** PROBLEM DETAILS **
In the mailing list post below, what does the reply's writer call the biggest issue?

** SOURCE DOCUMENT **
★ ★ ★ ★ ★ ★ ★
[OE-core] My thoughts on the future of OE?

David Nyström david.nystrom at enea.com
Mon May 5 11:39:40 UTC 2014


On 2014-05-01 19:02, Richard Purdie wrote:
> I was asked what I thought were things that needed discussion at OEDAM.
> Sadly I won't be there but I thought it might help to write down my
> thoughts in a few areas.
>
> Developer Workflow
> ------------------
>
> Firstly, I think the big piece we need to address as a project is
> "developer workflow" as this is where people are struggling using it.

Good initiative.

> Unfortunately "developer workflow" means different things to different
> people? Which one do I mean then? I actually mean all of them. As some
> examples:

Whilst OE supplies a superior interface towards distribution engineers, 
and one-man-army developers who usually work top-down on the entire 
software stack, its currently supplies a suboptimal user experience for 
bigger teams, where each team tend to care only about their app, and its 
dependencies.

IMHO, the biggest issue is maintainable interfaces between different 
participants within the larger projects.
The package repository should be able to facilitate a good user facing 
interface for Application developers and kernel developers.

I fear that an item in a locked sstate might not be a small enough 
cross-section for reporting bugs against. How do I trace a buggy package 
installed on my target rootfs, back to an item in the locked sstate?

> -----------------------------------------------------------------------
>
> * A kernel developer wanting to rebuild a kernel
>    [on/off target, with the ADT/SDK or a recipe]
> * A kernel developer wanting to build a kernel module
>    [on/off target, with the ADT/SDK or a recipe]
> * An application developer wanting to build a single App
>    [on/off target, with the ADT/SDK or a recipe]
> * An application developer wanting to (re)build a library, linking an
>    App to it
>    [on/off target, with the ADT/SDK or a recipe]
> * A user wanting to rebuild an image with a package added
>    [on and off target - feeds or a build]
> * A user wanting to rebuild an image with more advanced changes

An example of a low-overhead scenario for a bigger project:

** Distribution Engineers
* Works in the bitbake/OE environment and against the upstream Yocto 
community.
★ ★ ★ ★ ★ ★ ★
** DATA EXTRACT **
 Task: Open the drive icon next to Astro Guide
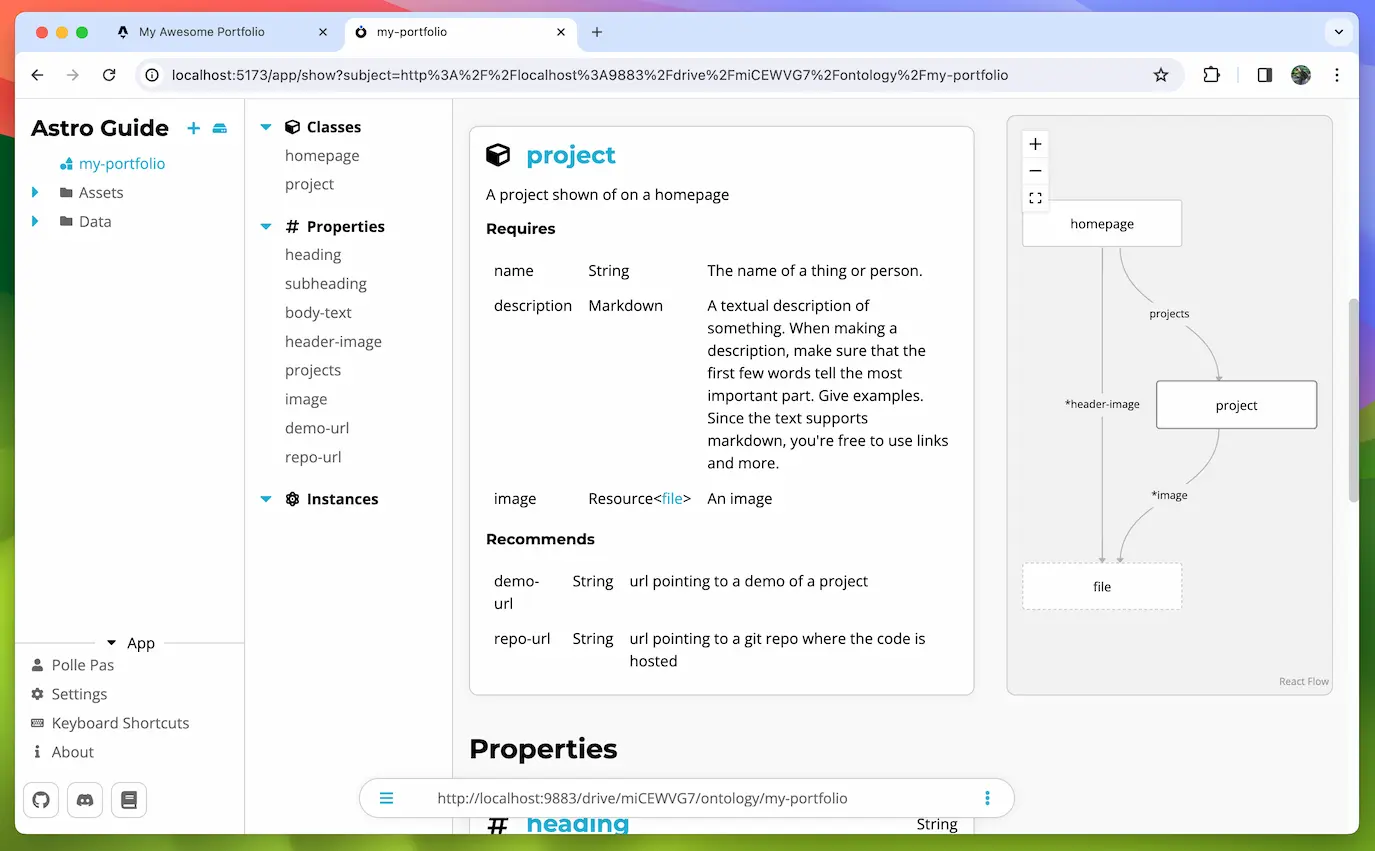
★ ★ ★ ★ ★ ★ ★
** ANSWER FOR THE TASK **
Maintainable interfaces between different participants within the larger projects.